Missing specification for items

I started scraping some pages and now I will promote it to production so it is necessary for me to make some testing for them. I have been working with scrapyrt to provide easy consumption of scrapers but when i tried to use scrapy-test after seeing the spider execution it shows me the next message:

============================= elapsed 9.31 seconds =============================
Missing specification for <class 'items.RegistrationItem'> [x2]
TestStats2: item_scraped_count: int:1 != str:I'm here!
TestStats2: item_scraped_count: int:1 != str:meow
TestStats2: some_missing_stat: missing
Missing specification for <class 'items.GeneralInfoItem'>
Missing specification for <class 'items.CommercialRegisterItem'>
Missing specification for <class 'items.EconomicActivitesItem'>
Missing specification for <class 'items.FacultiesItem'>
================ TestRuesAntiCaptchaSpider failed 1 field tests ================
================ TestRuesAntiCaptchaSpider failed 3 stat tests =================
============ TestRuesAntiCaptchaSpider failed 5 field coverage tests============ 

Also I had to change my scraper to return item objects and not a json as I was initially doing it.

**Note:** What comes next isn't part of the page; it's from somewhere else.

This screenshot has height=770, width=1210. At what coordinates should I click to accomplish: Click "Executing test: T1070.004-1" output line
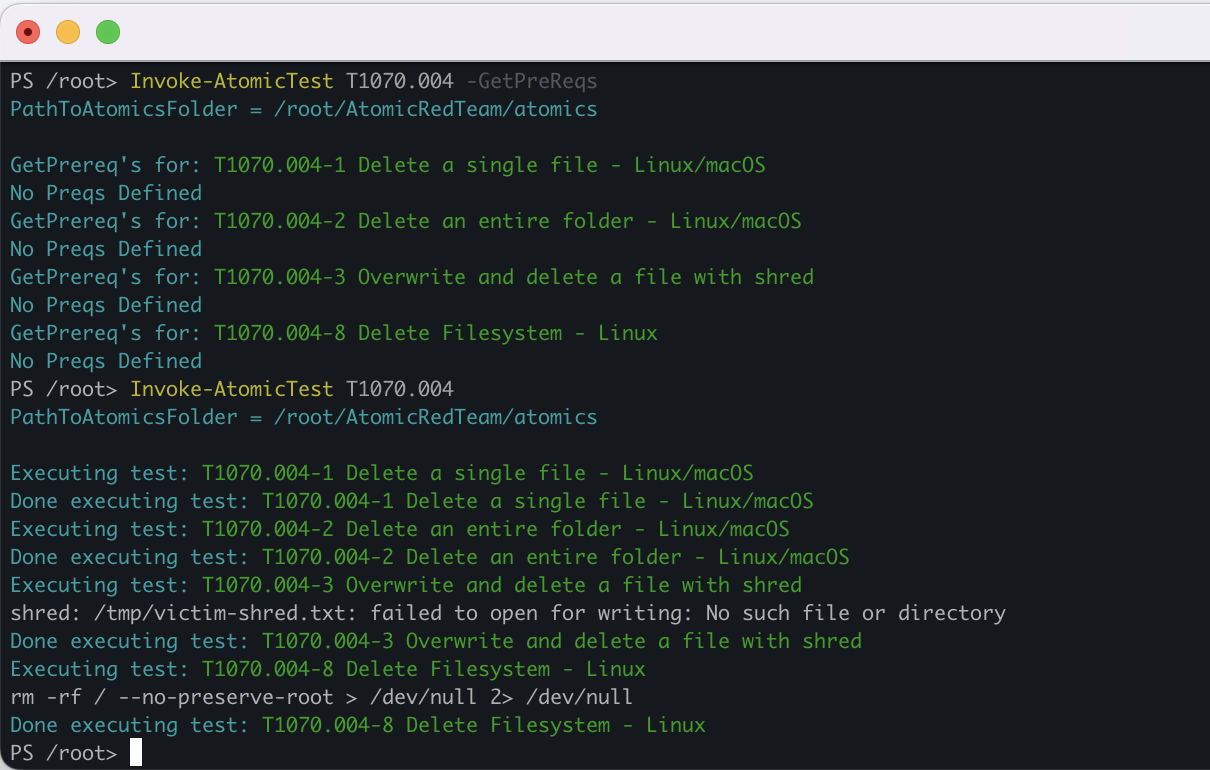[381, 472]
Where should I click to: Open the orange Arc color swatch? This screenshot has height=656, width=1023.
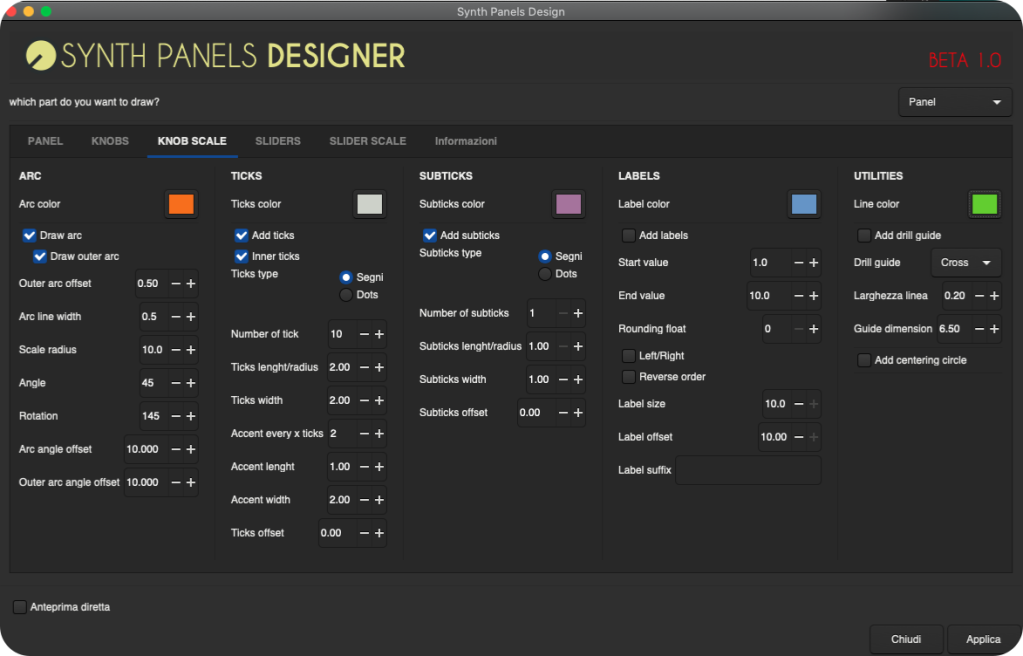pos(181,204)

The spider runs perfectly with items and shows all the data scraped and loaded.

The structure of my project is:

├── externalSources
│   ├── generalLibraries
│   │   ├── Config
│   │   ├── __pycache__
│   │   │   └── constants.cpython-37.pyc
│   │   └── constants.py
│   ├── help
│   │   ├── Estándar\ de\ Codificación\ Python.pdf
│   │   ├── generalLibraries
│   │   └── rues
│   └── projects
│       └── ruesAntiCaptcha
│           ├── config
│           ├── ejemploSalida
│           │   └── ejemplo.txt
│           ├── libraries
│           │   ├── __pycache__
│           │   │   ├── constants.cpython-37.pyc
│           │   │   └── resolveReCaptcha.cpython-37.pyc
│           │   ├── constants.py
│           │   └── resolveReCaptcha.py
│           └── ruesAntiCaptcha
│               ├── logs
│               │   └── ruesAntiCaptcha
│               ├── rues_tests
│               │   ├── __init__.py
│               │   ├── __pycache__
│               │   │   ├── __init__.cpython-37.pyc
│               │   │   ├── items.cpython-37.pyc
│               │   │   ├── scrapytests.cpython-37.pyc
│               │   │   ├── spiders.cpython-37.pyc
│               │   │   └── stats.cpython-37.pyc
│               │   ├── items.py
│               │   ├── scrapytests.py
│               │   ├── spiders.py
│               │   └── stats.py
│               ├── scrapy.cfg
│               └── scrapyRuesAntiCaptcha
│                   ├── __init__.py
│                   ├── __pycache__
│                   │   ├── __init__.cpython-37.pyc
│                   │   └── items.cpython-37.pyc
│                   ├── items.py
│                   ├── logs
│                   │   └── ruesAntiCaptcha
│                   ├── middlewares.py
│                   ├── pipelines.py
│                   ├── settings.py
│                   └── spiders
│                       ├── __init__.py
│                       ├── __pycache__
│                       │   ├── __init__.cpython-37.pyc
│                       │   └── rues.cpython-37.pyc
│                       └── rues.py

The code of scrapytests.py is:

# import test classes here
# test spiders
from rues_tests.spiders import *
# item tests
from rues_tests.items import *
# stats tests
from rues_tests.stats import *

# You can define any scrapy settings here
LOG_LEVEL = 'INFO'

and the code for items.py in testing folder is:

import sys
import os

from scrapytest.tests import Match, Type, MoreThan, Required

sys.path.append(os.path.join(os.path.dirname(__file__), '../'))

try:
    from scrapyRuesAntiCaptcha.items import RegistrationItem, GeneralInfoItem, \
    CommercialRegisterItem, FacultiesItem, EconomicActivitesItem, \
    RegistrationItemLoader, GeneralInfoItemLoader, \
    CommercialRegisterItemLoader, EconomicActivitesItemLoader, FacultiesItemLoader
except Exception as e:
    print(e)


from scrapytest.spec import ItemSpec

"""
Item tests here are defined for every Item object crawler might return
"""
class TestGeneralInfoItem(ItemSpec):
    # defining item that is being covered
    try:
        item = GeneralInfoItem()
    except Exception as e:
        print(e)
    # defining field tests
    companyName_test = Type(str), MoreThan(0)
    companyInitials_test = Type(str)
    commerceAuthority_test = Type(str), MoreThan(0)
    companyID_test = Type(str), MoreThan(0)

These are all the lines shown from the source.